SINGAPORE – The Intergovernmental Panel on Climate Change (IPCC) outlined of the Synthesis Report for the Sixth Assessment Report, which will provide policymakers in 2022 with the most up-to-date scientific information related to climate change.

The Synthesis Report will integrate the findings of all the reports that the IPCC is working on in its current assessment cycle for the Sixth Assessment Report. It is timed to be available in 2022, one year before the first global stocktake under the Paris Agreement when governments will review the targets they set under the accord and their progress towards implementing them.

The scoping meeting, hosted by the Government of Singapore, runs from 21 to 23 October and brings together 80 experts from some 38 countries and IPCC Bureau members. It will be followed by a Session of the IPCC Bureau on 24-25 October.

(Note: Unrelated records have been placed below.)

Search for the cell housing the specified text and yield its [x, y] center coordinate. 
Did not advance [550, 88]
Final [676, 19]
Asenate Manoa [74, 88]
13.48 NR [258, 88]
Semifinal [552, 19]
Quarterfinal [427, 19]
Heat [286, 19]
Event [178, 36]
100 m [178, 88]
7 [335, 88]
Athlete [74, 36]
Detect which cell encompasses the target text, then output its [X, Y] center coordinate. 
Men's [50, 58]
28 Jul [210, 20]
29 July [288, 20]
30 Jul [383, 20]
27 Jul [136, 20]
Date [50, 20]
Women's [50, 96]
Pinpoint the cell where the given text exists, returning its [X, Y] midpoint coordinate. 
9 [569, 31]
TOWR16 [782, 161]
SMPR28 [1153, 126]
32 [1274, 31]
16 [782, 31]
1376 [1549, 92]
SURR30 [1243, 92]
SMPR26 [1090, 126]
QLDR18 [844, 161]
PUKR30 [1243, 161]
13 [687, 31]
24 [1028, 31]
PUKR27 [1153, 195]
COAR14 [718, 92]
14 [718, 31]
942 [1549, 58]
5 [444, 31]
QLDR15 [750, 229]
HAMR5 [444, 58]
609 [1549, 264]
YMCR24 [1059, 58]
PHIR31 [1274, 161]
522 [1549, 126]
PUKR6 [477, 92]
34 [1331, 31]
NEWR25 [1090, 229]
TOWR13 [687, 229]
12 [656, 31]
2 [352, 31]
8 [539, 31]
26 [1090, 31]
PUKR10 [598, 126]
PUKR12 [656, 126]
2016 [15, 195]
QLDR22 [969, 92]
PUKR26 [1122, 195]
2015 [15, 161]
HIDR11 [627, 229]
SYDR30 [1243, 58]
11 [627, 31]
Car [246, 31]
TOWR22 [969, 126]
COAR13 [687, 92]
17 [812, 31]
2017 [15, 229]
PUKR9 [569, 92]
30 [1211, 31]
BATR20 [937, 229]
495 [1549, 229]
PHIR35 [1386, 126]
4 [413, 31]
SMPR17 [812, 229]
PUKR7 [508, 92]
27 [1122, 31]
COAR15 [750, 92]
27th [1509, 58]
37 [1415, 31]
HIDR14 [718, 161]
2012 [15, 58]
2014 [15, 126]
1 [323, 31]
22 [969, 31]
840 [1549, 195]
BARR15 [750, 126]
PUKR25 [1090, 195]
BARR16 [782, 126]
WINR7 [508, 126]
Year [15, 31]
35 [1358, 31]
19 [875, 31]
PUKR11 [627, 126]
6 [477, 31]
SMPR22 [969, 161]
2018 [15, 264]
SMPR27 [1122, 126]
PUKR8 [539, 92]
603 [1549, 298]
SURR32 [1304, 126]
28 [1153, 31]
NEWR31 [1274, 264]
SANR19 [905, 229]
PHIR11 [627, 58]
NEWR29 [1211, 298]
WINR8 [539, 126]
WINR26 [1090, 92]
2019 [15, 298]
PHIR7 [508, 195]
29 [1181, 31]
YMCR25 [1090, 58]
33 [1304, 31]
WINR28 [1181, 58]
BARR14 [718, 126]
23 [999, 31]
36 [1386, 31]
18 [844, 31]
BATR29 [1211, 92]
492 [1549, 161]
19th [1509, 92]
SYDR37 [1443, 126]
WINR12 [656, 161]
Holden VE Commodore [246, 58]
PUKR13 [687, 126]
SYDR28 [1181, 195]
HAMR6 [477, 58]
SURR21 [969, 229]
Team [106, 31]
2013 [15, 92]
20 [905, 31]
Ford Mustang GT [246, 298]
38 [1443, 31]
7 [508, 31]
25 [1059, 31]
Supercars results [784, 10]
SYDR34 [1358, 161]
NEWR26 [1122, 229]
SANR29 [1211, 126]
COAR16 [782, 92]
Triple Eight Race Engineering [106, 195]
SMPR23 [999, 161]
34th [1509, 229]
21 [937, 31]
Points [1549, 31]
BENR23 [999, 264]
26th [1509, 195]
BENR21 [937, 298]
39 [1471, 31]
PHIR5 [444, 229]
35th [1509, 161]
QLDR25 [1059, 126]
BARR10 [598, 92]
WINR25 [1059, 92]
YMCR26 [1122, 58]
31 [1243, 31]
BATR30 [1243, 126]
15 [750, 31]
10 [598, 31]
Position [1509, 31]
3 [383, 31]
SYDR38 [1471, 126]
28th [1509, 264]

“We will make this Synthesis Report not only a value-added document for policymakers, providing the best available science, as did all previous synthesis reports, but also a more useful resource for policy leaders around the globe,” said IPCC Chair Hoesung Lee, who is leading the preparation and writing of the report.

Over the past 12 months the IPCC, the world’s leading body for assessing the science related to climate change, has released three special reports – on global warming of 1.5ºC, on land use, and on the ocean and cryosphere – and a methodology report. The three IPCC Working Groups are now preparing their contributions to the Sixth Assessment Report, which will be released in 2021.

The scoping meeting in Singapore will draft the outline or contents of the Synthesis Report for consideration by the IPCC at its next meeting in early 2020.

Governments agreed in Paris in 2015 to respond to climate change by limiting global warming to well below 2ºC above pre-industrial levels while pursuing efforts to hold it to 1.5ºC. Each government decides its own actions in furtherance of this goal, known as Nationally Determined Contributions: They agreed to review progress towards the goal in a global stocktake every five years starting in 2023.